Behind this latest award-winning teaching case is the story of Biotronik SA, a wholly-owned subsidiary of family-owned cardiac and endovascular medical device company, Biotronik, founded in Germany in 1963 and headquartered in Berlin with a presence in more than 100 countries globally. Biotronik SA began operations in 2010 with 13 employees and had grown to the current staff of 42 people.
As a privately owned organisation, with manufacturing sites in Germany and Switzerland, Biotronik SA could not create a sustainable advantage by competing on price alone. Rather, by taking a position of customer-centricity — the company’s purpose is to “perfectly match technology with the human body, to save lives and enhance well-being” — Biotronik SA has been able to build strong relationships with South African specialist physicians thereby building a valuable competitive advantage.

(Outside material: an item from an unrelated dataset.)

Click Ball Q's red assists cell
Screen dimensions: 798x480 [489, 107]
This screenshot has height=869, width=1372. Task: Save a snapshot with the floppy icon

Barden notes the unique South African context in which the cardiac device market operates as key to the challenges surfaced in the case study. “In 2018, the market value of the cardiac device industry was estimated at R430 million. But the projected growth in South Africa was almost zero because only 16% of the South African population subscribed to private healthcare, which supported the majority of the cardiac device market’s sales. Challenges of under-resourced public healthcare, high unemployment rates, sluggish economic growth, and currency fluctuations contributed to this dismal outlook.”
CEEMAN president Professor Danica Purg said the organisation was delighted to see strong cases coming from South Africa, strengthening case writing capabilities in the region and bringing local relevance to the classroom. “Biotronik is truly a great case, with a strong teaching note and potential application beyond healthcare and beyond borders.”
The UCT GSB Case Writing Centre was established in 2016 with a joint investment from the Harvard Business School Alumni Africa Club of SA and the UCT GSB, and set out to produce and publish teaching case studies that reflect Africa and the emerging market landscape. The UCT GSB now has a collection of 50 African teaching cases.